▶ **課題内容**: 提示文によると、グローリアの母親は子守ロボット「ロビィ」をどうしたか。

▶ **提示文**:
=-=-=-=-=

現実社会には疑似「ロビィ」があふれかえっている
「ロビィ」(アシモフ/小尾芙佐訳)
(「われはロボット」)ハヤカワ文庫

子守ロボット「ロビィ」は
グローリアの唯一の友達だった。
しかし周囲の友達との
交流の乏しい娘の姿を
心配した母親は、
ある日「ロビィ」を製造元へ
返却してしまう。
グローリアは元気をなくし、
塞ぎ込んでしまう。
見かねた父親は…。
アシモフのロボットものは、
もはや古典的SFとして
押しも押されもしない地位を
獲得しています。
海外のSFやミステリを毛嫌い
(というよりも食わず嫌い)していた
私ですが、
それらの面白さに気づき、
本書を読んだ次第です。
長編かと思っていましたが、
異なる年代に書き連ねた
一連の短篇の作品集でした。
どれもこれも新鮮でしたが、
もっとも印象深かったのは
冒頭に収録されている」ロビィ」です。
最後の場面はもちろん
感動を呼ぶものなのですが、
それ以外の部分で、
考えさせられるものが大きいと
感じました。
娘を心配してロビィを取り上げた
母親の姿は、もしかしたら執筆当時は
「娘に対する無理解」として
捉えられたのではないかと
推測できます。
無理やり剥奪する手法は、
確かに批判の余地はあるでしょう。
しかし、娘に対する母親の心配は、
現代ではあまりに的を射すぎています。
2021年になっても、
さすがに人型ロボットは
一般家庭に導入されてはいません。
しかし、それに類するものは
私たちの身のまわりに
数多く登場しています。
スマートフォンがもっともそれに近い
存在でしょうか。

=-=-=-=-=

▶ **データ一覧**:
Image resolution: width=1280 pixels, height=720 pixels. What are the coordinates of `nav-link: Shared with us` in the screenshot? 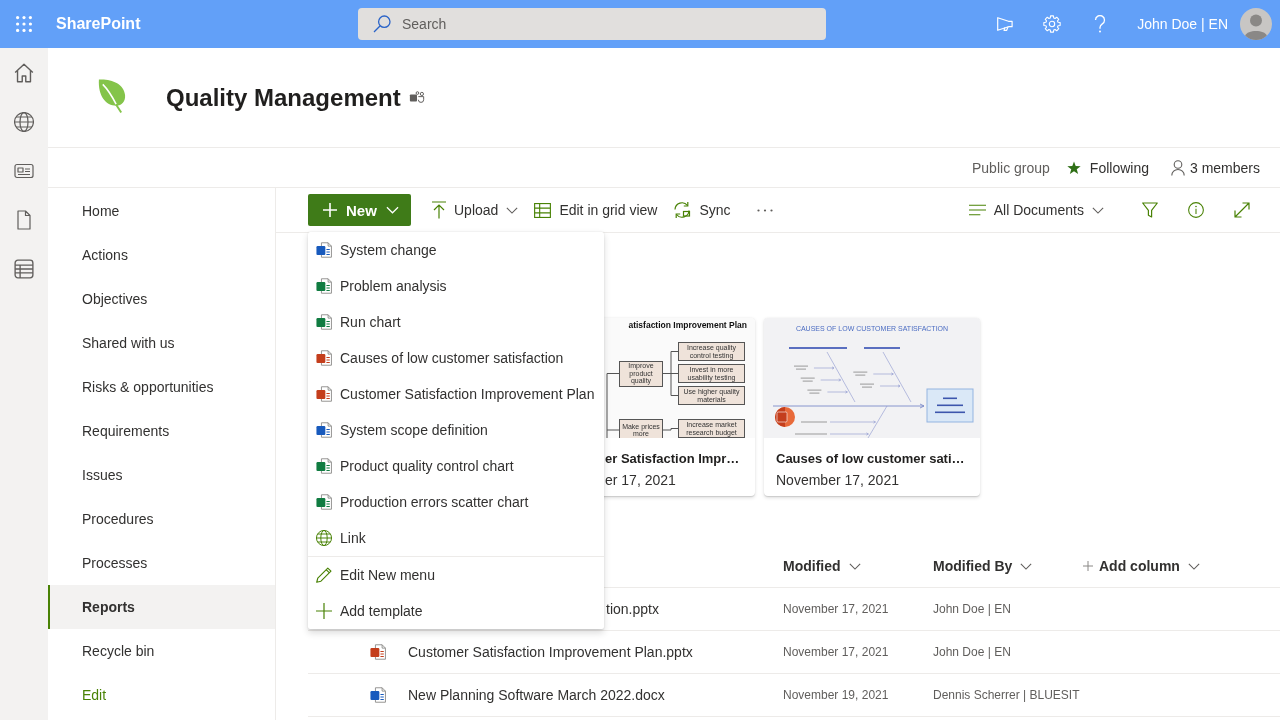 It's located at (162, 343).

=-=-=-=-=

▶ **回答**: ある日、製造元へ返却した。